Extracted entries
▬▬▬

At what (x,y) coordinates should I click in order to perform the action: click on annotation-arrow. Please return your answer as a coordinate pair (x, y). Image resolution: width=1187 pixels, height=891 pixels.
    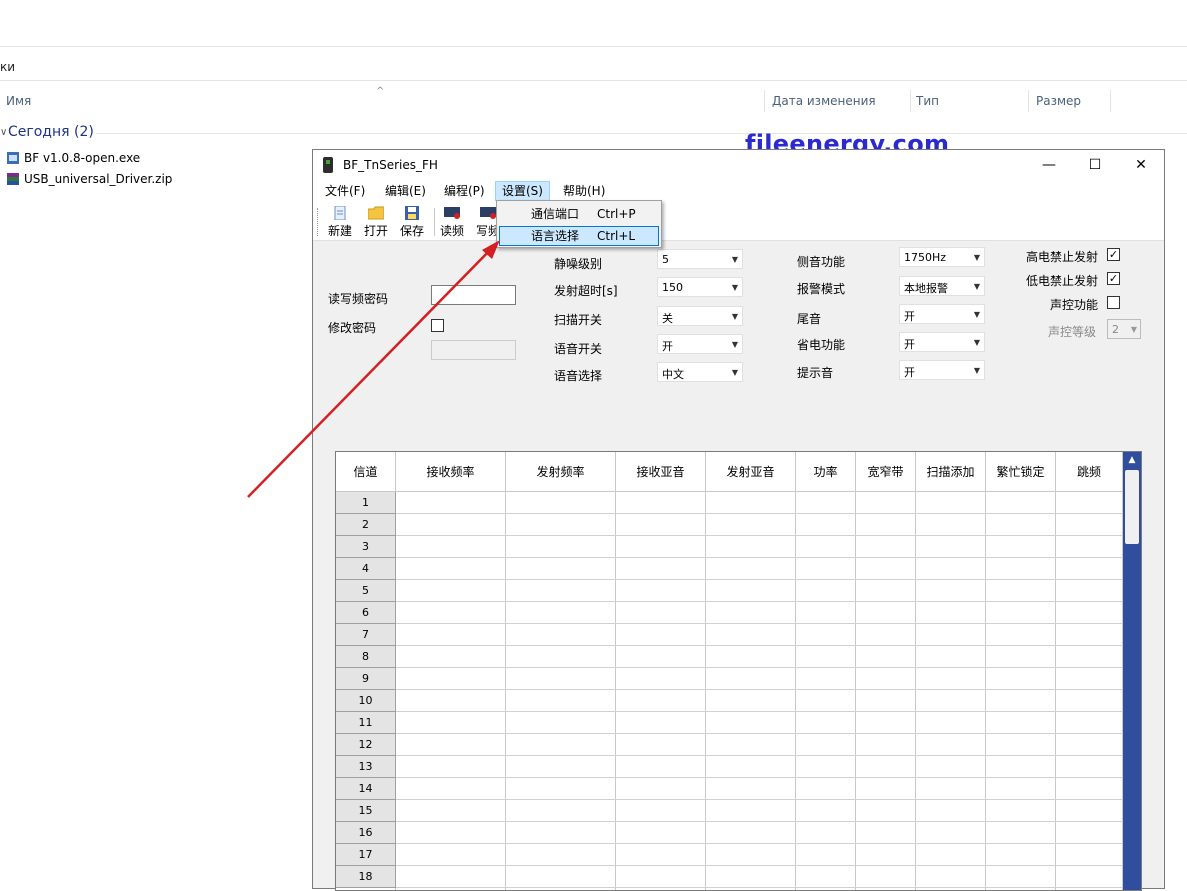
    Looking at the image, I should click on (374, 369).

▬▬▬

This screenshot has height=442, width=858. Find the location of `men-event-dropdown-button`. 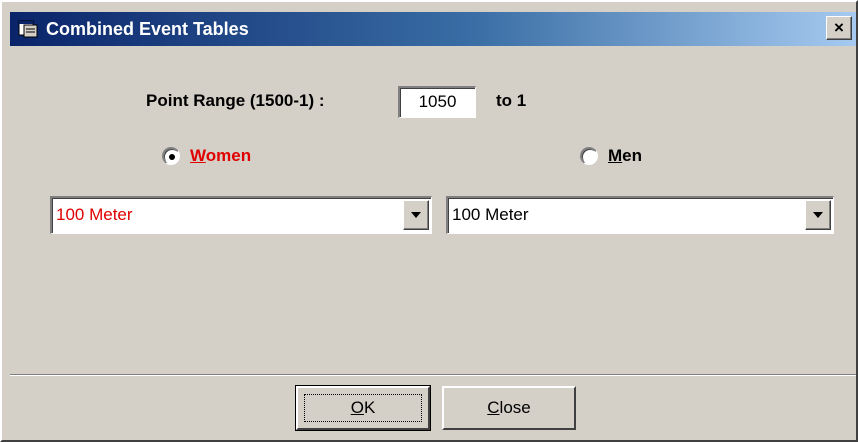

▬▬▬

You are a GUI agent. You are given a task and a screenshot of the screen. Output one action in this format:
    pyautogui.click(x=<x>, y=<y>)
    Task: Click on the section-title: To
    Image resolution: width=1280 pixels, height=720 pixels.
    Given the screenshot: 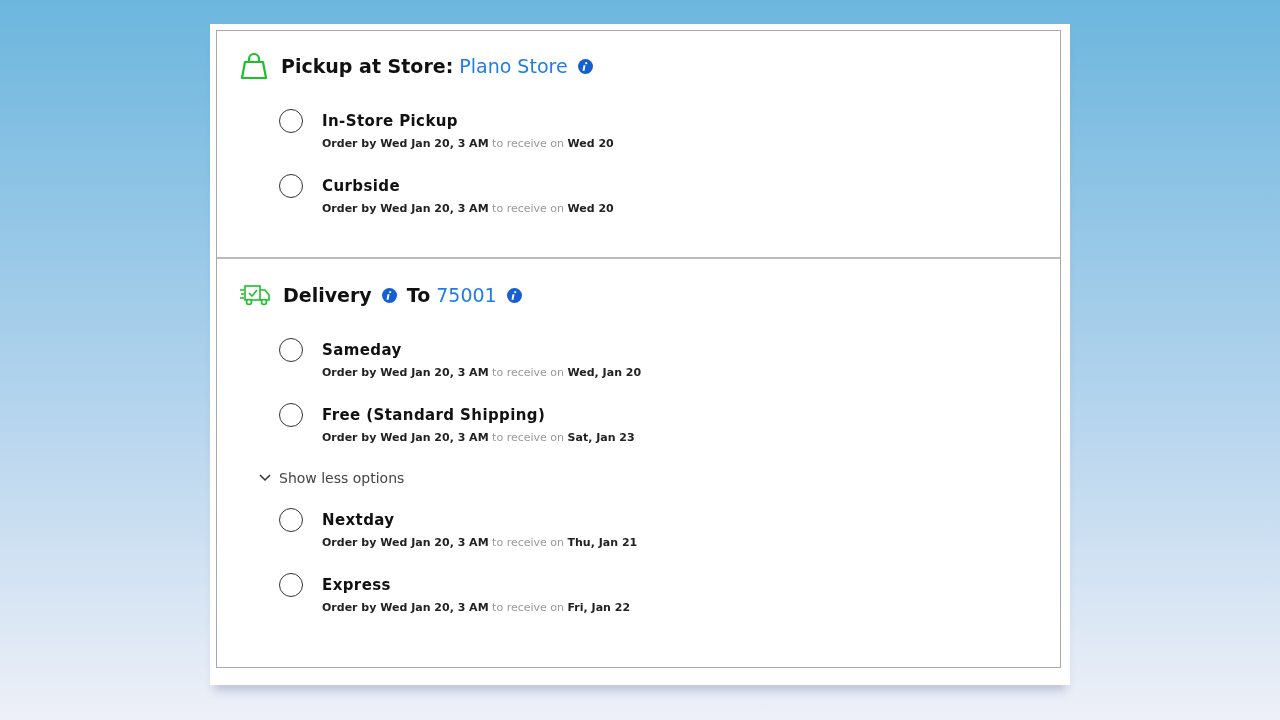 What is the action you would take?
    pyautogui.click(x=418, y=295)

▬▬▬

Exercise brief
Change "coordinate pair" to "pixel position" in the records, from the line containing "At what (x,y)" up to and including the line containing "Looking at the", and give those lines again with everything else unchanged. Leave the pictures out of your answer.

Task output
At what (x,y) coordinates should I click in order to perform the action: click on annotation-arrow. Please return your answer as a pixel position (x, y). Image resolution: width=1187 pixels, height=891 pixels.
    Looking at the image, I should click on (374, 369).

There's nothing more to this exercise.